Somut olayda, davacının Bağ-Kur sigortalılığı kapsamında son prim ödemesini 08.12.2003 tarihinde yaptığı ve bu prim ödemesi ile birlikte 15.04.1993-17.10.1995 tarihleri arasında Bağ-Kur sigortalısı olduğunun kabulü halinde prim borcunun bulunmadığı, sonrasında prim ödemesi de yapmadığı anlaşılmış olup 5510 sayılı Kanun"un geçici 63. maddesi uyarınca 15.04.1993-17.10.1995 tarihleri arasında Bağ-Kur sigortalısı olduğunun kabulü yerindedir. Ancak 2925 sayılı Yasa kapsamında 01.01.2005-01.01.2008 tarihleri arasında 540 gün sigortalı olan davacının bu sigortalılığının 1516 gün olarak değerlendirilmesi, başka sigortalıların hizmetlerinin karıştığı 5510 sayılı Yasa"nın 4/1-(a) bendi (506 sayılı Yasa) kapsamındaki sigortalılık süresinin de davalı Kurumdan sorulup netleştirilmeden yaşlılık aylığına hak kazanıldığının tespitine karar verilmesi usul ve yasaya aykırı olup bozma nedenidir.

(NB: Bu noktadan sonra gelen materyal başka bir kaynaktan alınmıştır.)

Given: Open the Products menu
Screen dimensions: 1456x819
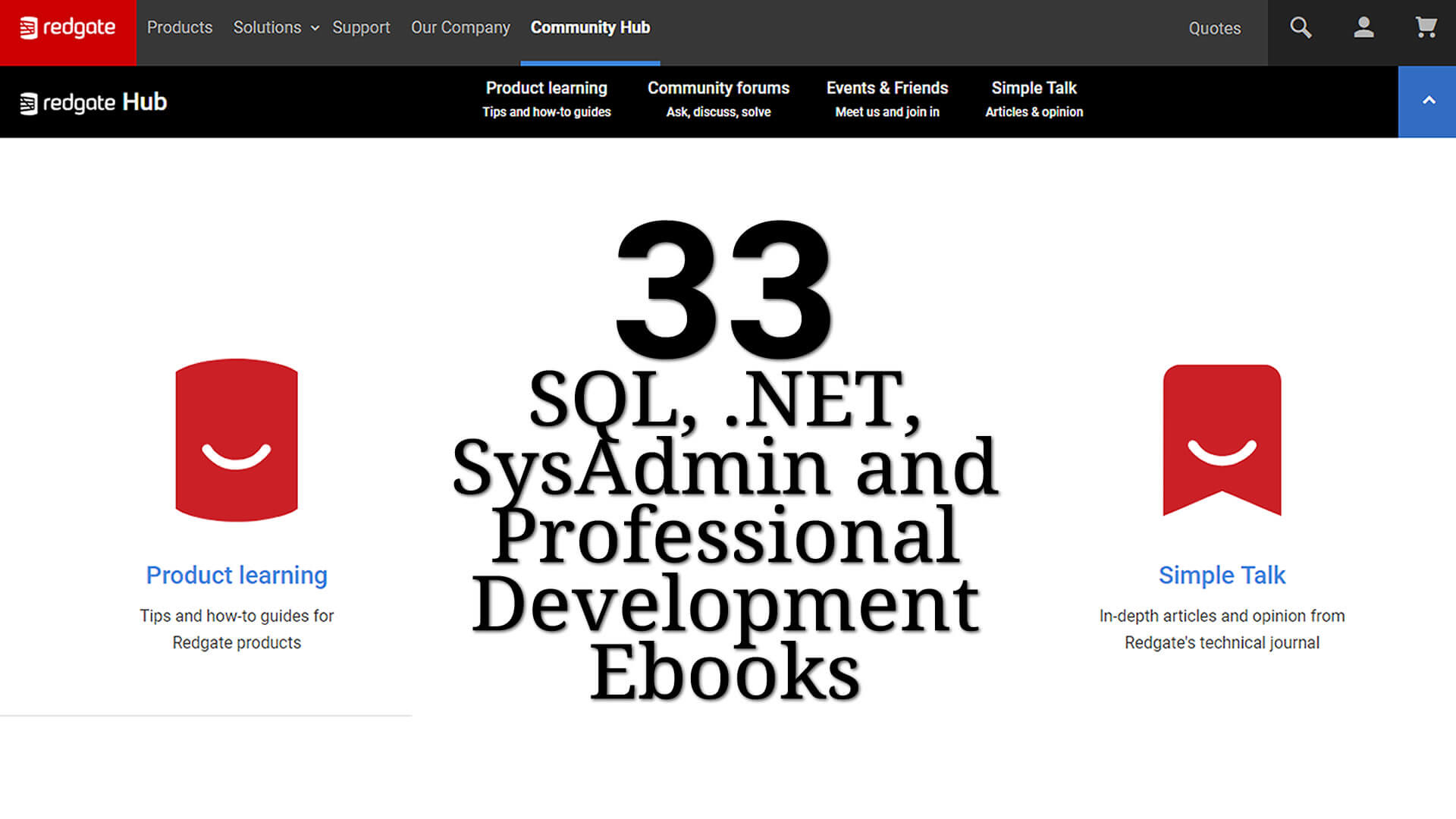Looking at the screenshot, I should point(180,27).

Yapılacak iş, davacının 5510 sayılı Yasa"nın 4/1-(a) bendi (506 sayılı Yasa) kapsamında yaşlılık aylığına esas sigortalılık süresini davalı Kurumdan sorup netleştirmek, 2925 sayılı Yasa kapsamındaki sigortalılığının 01.01.2005-01.01.2008 tarihleri arasında 540 gün ve davacının Bağ-Kur kapsamında 15.04.1993-17.10.1995 tarihleri arasında sigortalı olduğunu ve bu durumda prim borcunun olmadığını göz önünde bulundurarak bu sigortalılık sürelerine göre yaşlılık aylığı şartlarına haiz olup olmadığı değerlendirilerek sonucuna göre hüküm kurmaktan ibarettir.
O halde, davalı Kurumun bu yönleri amaçlayan temyiz itirazları kabul edilmeli ve hüküm bozulmalıdır.
SONUÇ: Temyiz edilen hükmün yukarıda açıklanan nedenlerle BOZULMASINA, 15/02/2016 gününde oybirliğiyle karar verildi.